Le dernier Alexandre Jardin parle évidemment d’amour, de femmes et d’excentricité. Mais il parle aussi d’éditeurs, d’écriture, de doutes.

"On ne fait entrer la vérité dans un roman que par les jeux de l’illusion. Pas en cherchant à s’en délivrer!" Cette phrase, tirée de Chaque femme est un roman, dernier opus d’Alexandre Jardin qui complète le cycle entamé avec Le Zubial et suivi du Roman des Jardin, pourrait à elle seule résumer le titre qui clôt cette trilogie autobiographique, laquelle s’inscrit nettement en rupture avec les huit autres romans publiés antérieurement.

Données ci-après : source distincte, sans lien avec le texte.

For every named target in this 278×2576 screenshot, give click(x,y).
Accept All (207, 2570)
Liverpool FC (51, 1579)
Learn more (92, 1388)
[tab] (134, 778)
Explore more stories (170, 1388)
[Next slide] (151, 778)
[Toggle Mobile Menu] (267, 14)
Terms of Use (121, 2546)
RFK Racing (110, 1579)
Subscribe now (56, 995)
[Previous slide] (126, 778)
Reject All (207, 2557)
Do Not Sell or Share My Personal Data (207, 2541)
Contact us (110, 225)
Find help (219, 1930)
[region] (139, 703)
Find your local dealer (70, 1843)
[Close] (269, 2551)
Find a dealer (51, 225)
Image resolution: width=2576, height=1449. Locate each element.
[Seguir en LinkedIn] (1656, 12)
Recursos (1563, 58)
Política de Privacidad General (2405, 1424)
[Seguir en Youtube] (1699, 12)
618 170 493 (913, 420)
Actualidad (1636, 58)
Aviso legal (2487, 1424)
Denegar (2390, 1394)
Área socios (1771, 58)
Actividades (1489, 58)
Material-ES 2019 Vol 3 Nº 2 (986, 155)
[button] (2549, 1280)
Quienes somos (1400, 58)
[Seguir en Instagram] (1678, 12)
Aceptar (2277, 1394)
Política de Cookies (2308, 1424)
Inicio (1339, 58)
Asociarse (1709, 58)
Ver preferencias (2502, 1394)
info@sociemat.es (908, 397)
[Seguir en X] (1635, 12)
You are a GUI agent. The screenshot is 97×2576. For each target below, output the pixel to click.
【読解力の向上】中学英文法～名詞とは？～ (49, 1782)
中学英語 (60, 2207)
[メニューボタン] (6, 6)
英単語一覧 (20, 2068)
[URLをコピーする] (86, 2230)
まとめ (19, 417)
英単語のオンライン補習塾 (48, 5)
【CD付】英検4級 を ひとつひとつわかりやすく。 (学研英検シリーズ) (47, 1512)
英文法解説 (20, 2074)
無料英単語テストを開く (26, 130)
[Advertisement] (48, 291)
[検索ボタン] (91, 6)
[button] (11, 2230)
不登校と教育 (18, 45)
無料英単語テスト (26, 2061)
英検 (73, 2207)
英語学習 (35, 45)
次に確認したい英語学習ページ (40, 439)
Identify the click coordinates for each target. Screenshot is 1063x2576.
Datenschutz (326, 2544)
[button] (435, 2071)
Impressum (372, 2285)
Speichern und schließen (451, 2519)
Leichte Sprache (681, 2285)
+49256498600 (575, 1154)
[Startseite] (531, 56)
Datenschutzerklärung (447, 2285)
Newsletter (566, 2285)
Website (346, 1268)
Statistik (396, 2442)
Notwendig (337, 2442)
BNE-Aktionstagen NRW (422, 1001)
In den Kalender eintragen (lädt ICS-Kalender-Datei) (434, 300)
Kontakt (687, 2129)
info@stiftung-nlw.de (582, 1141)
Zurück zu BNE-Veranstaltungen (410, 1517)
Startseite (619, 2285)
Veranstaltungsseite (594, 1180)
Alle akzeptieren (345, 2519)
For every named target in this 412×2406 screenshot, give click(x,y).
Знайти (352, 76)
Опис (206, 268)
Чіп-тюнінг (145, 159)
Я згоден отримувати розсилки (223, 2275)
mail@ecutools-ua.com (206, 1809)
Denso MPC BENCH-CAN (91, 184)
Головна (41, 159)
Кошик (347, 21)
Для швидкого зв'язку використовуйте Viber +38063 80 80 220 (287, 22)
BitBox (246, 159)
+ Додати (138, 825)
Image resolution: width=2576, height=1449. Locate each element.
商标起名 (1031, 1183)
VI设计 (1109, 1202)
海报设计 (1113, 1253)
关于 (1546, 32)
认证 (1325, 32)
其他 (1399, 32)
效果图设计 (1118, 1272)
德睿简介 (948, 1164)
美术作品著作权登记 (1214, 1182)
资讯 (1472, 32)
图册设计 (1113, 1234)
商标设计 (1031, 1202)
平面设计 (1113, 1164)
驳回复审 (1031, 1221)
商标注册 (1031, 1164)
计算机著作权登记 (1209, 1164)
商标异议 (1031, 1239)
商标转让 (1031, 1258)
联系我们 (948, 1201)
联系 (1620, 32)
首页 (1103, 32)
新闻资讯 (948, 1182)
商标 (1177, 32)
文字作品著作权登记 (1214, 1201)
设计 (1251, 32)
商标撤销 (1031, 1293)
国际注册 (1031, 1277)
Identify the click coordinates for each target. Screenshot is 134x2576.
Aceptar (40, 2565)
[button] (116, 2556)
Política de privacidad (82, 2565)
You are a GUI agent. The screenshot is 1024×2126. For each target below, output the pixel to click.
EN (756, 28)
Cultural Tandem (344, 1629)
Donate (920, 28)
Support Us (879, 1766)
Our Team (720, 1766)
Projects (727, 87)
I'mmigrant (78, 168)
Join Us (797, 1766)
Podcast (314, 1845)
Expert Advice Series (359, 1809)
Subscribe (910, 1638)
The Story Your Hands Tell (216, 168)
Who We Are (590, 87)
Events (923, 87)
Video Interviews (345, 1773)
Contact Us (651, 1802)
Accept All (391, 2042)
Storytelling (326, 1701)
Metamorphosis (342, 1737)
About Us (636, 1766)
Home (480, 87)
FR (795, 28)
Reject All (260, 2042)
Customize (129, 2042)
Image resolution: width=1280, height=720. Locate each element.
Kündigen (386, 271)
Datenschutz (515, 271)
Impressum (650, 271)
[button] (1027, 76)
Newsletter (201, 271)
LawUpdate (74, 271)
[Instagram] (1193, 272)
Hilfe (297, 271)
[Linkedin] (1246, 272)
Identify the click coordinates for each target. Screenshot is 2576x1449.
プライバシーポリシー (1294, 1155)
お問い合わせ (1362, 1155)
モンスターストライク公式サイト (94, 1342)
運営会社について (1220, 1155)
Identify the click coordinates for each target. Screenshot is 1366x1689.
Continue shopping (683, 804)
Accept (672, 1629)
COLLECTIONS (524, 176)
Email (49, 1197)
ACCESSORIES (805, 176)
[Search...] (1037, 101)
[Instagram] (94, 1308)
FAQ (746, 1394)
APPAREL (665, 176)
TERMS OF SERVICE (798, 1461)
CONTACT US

Nul besoin d’avoir lu ses précédents livres pour suivre celui-ci – l’auteur, d’ailleurs, nous le déconseillerait probablement tant il critique son style d’alors -, il faut plutôt accepter la proposition qui est de lire un écrivain dans un moment charnière de son parcours et sa carrière. Carrière qui est au coeur même du roman, tant au niveau de l’anecdote que des motivations profondes du virage formel que tente de prendre le romancier à succès. Ouvrons cette parenthèse: Jardin a publié, dès la jeune vingtaine, chez des éditeurs prestigieux (Flammarion, Gallimard et, plus tard, Grasset), a raflé quelques prix importants (prix du Premier Roman 1986 et prix Femina 1988) et réalisé des films à succès. En clair, en plus des prix canoniques et d’un rayonnement exceptionnel auprès du grand public, il a gagné la jalousie et les sarcasmes des bien-pensants qui n’ont trouvé dans ses publications que mièvrerie et agilité langagière de surface. Honnête ou non, la position de Jardin en est maintenant une de dévoilement et de recherche d’un style qui tangue entre l’étalement impudique de vérités et la quasi-retenue d’un foisonnement de l’imagination qui en découle.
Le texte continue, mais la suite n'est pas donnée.